§ **What to work on**:
Your task is to copy each line of the records that includes the string "checkbox".

§ **Records supplied**:
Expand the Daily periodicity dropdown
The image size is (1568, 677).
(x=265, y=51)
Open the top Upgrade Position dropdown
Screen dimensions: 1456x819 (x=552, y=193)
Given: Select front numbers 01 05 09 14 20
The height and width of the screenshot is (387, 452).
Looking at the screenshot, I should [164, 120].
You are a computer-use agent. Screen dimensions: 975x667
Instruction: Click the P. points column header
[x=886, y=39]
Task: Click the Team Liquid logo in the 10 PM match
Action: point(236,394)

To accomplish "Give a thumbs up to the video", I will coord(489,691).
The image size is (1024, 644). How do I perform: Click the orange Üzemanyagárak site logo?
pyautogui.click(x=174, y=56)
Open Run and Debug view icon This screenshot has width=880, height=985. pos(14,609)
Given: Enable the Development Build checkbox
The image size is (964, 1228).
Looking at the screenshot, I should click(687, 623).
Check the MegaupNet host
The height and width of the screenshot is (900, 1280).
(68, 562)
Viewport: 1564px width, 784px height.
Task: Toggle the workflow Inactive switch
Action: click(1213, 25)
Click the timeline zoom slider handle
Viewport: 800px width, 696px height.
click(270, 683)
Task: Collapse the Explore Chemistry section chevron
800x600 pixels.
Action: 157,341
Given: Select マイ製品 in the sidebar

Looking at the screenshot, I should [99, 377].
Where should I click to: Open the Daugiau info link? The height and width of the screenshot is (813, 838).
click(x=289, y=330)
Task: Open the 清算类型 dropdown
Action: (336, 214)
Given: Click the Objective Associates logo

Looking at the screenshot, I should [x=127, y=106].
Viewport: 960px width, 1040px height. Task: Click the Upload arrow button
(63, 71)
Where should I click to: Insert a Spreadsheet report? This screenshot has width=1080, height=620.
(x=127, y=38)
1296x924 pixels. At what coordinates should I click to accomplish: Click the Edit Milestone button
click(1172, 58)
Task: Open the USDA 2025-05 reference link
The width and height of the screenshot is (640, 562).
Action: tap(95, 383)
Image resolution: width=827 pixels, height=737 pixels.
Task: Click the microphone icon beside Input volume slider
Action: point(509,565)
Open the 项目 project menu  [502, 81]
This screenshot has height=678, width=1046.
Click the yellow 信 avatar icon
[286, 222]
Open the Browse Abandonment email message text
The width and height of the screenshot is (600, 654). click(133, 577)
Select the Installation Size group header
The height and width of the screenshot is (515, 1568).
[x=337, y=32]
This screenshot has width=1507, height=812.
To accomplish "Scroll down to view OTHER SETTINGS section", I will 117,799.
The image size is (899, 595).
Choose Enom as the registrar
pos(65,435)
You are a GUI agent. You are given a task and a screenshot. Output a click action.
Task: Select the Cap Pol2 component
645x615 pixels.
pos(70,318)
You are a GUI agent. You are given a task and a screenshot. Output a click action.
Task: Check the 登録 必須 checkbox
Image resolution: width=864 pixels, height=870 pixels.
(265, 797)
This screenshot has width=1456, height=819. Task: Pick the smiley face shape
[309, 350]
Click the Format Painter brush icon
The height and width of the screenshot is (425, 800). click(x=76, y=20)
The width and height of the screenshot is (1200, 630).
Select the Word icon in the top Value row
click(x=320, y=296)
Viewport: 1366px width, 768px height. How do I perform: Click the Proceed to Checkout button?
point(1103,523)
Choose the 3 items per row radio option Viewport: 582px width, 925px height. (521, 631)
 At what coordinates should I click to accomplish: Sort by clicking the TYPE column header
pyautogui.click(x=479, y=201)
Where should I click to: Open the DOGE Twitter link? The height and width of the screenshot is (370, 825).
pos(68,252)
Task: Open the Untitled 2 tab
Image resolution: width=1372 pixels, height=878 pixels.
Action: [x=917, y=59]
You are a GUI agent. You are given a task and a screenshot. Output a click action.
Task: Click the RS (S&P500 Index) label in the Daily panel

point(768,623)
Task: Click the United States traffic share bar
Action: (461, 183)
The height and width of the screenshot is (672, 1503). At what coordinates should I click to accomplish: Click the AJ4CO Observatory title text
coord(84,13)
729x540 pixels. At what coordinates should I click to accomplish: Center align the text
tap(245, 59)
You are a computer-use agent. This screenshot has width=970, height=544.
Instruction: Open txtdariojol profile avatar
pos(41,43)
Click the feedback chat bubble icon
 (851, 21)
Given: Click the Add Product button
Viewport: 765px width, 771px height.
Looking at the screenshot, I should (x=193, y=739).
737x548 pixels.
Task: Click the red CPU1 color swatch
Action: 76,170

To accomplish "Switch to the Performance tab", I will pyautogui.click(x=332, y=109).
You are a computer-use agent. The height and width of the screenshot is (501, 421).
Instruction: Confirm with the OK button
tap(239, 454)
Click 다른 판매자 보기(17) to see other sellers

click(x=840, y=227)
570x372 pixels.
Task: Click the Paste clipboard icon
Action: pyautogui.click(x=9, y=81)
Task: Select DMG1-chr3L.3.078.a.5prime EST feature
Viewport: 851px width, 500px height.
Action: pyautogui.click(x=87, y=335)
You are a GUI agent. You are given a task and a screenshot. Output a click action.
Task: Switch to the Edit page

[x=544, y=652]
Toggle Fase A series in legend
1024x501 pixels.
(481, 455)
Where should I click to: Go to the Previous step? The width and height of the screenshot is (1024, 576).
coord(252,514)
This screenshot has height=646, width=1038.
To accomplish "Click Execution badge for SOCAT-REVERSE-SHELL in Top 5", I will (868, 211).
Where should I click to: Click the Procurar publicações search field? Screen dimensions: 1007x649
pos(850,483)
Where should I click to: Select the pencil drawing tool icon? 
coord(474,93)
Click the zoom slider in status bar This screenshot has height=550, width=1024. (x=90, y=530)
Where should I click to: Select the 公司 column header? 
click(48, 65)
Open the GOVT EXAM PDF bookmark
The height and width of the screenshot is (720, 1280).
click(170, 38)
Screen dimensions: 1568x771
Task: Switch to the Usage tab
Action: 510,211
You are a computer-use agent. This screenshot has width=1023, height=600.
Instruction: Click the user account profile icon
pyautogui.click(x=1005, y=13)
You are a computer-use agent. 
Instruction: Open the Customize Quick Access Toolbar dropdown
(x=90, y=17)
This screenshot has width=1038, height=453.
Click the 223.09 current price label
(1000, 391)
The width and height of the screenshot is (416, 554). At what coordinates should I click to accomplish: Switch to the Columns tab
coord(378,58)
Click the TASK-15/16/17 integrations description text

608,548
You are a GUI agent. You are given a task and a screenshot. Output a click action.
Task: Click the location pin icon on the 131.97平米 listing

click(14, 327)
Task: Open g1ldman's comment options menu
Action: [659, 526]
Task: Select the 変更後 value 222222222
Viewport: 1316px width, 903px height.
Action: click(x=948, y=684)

§ **Solution below**:
Given: Enable the Development Build checkbox
Task: Check the 登録 必須 checkbox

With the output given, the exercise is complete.